The vast, echoey chasm of the Fashion Atrium was an acoustical nightmare and, coupled with the stacked screams of hundreds of children assembled for the free concert, it was at times hard to hear exactly what was going on.

Still, with the celebrity offspring of Will Smith also in town to promote their MSFTS fashion line, as part of Dubai Summer Surprises, the venue offered a fortuitous pairing: anyone prepared to fork out Dh150 for a shirt – which were only on sale while they were in the country, with the proceeds rom the sales going to charity – also got a meet-and-greet with the siblings thrown in.

The teenagers worked as an energetic tag team, blitzing through tunes while bouncing up and down the fashion catwalk with stagecraft beyond their years.

Backed by a live drummer and keyboardist, the music was a mixed bag — and the two musical personalities don't always sit naturally together. Jaden, 17, attacks the microphone with monotone raps over dark, hip-hop grooves, best executed on new single Scarface. Willow, 14, wails over basic electro-pop vamps, like a confused teenager bearing her innermost thoughts in public. "I'm so emotional" begins one diary-torn lyric — which perhaps she is.

Much of the material felt like short, unfinished sketches — they sing a dozen songs in 30 minutes, and still have time spare to chat. Things end with Willow's 2010 smash hit Whip My Hair — how much can she relate to the nine-year-old who sang that platinum hit today?

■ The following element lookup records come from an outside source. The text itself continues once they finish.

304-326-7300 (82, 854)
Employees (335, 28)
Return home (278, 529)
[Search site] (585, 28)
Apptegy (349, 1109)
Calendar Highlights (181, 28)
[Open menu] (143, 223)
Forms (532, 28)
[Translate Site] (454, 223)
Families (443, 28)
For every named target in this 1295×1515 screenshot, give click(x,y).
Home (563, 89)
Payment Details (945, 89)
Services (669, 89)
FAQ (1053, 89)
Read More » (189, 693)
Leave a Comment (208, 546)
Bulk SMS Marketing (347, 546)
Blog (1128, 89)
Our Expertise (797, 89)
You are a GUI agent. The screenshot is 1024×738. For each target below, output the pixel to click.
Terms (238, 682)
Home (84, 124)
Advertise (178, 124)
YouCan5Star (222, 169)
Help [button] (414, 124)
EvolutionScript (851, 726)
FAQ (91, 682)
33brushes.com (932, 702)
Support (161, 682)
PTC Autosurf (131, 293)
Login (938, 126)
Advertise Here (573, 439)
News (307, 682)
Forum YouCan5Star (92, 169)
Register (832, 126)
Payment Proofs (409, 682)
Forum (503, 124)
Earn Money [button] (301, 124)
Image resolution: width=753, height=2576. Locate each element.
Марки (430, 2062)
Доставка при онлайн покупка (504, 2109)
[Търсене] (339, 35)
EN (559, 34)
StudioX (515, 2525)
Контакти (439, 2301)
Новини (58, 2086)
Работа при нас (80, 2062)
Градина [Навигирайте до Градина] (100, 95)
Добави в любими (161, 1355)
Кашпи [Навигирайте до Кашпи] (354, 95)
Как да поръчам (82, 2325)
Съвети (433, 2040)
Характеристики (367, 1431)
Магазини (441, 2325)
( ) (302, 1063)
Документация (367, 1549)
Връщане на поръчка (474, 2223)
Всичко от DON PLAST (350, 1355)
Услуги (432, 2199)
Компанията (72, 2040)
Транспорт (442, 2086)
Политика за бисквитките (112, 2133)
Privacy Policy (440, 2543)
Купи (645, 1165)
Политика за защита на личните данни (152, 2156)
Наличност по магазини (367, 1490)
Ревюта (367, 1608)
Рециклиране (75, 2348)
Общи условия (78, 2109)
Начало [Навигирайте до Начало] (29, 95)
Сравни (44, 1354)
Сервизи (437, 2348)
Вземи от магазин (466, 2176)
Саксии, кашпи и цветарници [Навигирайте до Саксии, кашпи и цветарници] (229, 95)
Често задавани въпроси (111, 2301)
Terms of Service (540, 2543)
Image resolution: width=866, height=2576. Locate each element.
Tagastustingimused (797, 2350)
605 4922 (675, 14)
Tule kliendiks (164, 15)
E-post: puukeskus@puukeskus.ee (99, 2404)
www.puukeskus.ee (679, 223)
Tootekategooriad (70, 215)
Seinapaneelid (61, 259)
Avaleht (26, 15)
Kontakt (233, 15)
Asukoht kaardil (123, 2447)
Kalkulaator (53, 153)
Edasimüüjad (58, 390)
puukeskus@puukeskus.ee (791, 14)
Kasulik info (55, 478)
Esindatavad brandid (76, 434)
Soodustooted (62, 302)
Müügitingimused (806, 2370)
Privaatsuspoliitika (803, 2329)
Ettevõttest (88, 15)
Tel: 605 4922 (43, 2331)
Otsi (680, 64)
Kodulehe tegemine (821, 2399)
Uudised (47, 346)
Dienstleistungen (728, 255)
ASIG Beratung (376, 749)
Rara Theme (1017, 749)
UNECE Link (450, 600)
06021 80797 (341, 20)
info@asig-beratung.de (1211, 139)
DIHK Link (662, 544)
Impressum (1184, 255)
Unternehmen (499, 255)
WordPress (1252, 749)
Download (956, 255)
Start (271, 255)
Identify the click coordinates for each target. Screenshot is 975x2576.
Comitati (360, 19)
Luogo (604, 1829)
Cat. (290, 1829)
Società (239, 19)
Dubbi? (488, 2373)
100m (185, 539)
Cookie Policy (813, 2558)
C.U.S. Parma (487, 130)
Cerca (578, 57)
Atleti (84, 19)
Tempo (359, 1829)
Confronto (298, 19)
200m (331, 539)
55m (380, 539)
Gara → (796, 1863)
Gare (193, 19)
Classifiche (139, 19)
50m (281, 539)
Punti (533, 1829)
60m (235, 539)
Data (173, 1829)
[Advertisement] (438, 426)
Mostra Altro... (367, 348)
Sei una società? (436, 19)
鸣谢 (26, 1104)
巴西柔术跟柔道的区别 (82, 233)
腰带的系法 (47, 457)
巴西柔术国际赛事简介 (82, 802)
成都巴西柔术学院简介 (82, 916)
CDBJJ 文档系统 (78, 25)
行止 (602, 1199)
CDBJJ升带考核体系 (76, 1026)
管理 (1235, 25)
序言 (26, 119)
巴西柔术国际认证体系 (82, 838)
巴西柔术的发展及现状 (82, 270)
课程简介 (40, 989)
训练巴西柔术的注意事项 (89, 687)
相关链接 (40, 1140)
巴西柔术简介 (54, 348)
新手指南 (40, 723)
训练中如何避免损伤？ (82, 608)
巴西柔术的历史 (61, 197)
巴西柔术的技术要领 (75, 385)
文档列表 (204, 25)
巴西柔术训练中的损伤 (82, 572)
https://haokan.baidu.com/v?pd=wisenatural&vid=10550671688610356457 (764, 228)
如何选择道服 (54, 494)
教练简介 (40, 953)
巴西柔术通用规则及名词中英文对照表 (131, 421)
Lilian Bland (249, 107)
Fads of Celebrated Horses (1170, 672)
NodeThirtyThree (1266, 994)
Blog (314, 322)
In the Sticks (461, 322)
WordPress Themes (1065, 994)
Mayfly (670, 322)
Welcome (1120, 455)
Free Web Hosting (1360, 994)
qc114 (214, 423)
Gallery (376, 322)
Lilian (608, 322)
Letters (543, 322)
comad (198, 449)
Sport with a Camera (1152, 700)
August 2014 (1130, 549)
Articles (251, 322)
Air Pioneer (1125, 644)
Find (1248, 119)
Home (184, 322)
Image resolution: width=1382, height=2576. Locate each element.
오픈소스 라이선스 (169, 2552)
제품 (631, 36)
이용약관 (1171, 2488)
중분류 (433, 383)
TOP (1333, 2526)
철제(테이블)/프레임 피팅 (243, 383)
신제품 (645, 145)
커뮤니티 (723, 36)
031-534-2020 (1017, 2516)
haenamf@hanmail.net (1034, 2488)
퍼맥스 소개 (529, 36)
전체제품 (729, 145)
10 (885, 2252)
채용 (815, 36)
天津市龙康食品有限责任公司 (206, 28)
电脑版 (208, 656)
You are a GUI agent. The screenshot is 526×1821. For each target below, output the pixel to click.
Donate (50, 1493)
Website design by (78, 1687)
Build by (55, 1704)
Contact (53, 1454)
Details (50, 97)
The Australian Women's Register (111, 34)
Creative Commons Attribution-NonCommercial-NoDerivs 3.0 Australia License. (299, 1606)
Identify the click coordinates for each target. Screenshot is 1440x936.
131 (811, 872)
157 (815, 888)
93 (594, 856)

Tellingly the most ear-piercing screams come not for the music, but when Jaden, the clear fan favourite, starts taking selfies from the stage.

The siblings played London’s hip Wireless festival last month, and this show — launching the start of Kids Fashion Fest — may be a bitter pill to swallow.

But it highlights the great crossroads the pair face; trapped between the child stars they started off as, and the serious artists they want to be, capable of earning adult respect and appeal.

As the Smiths continue to dabble in music, movies and fashion, one doubts if they will find a distinct artistic voice of their own. Yet if they can channel their family fortune and innate sense of creativity in one coherent direction moving into adulthood, Jaden and Willow may well find fame far from their parent’s shadow.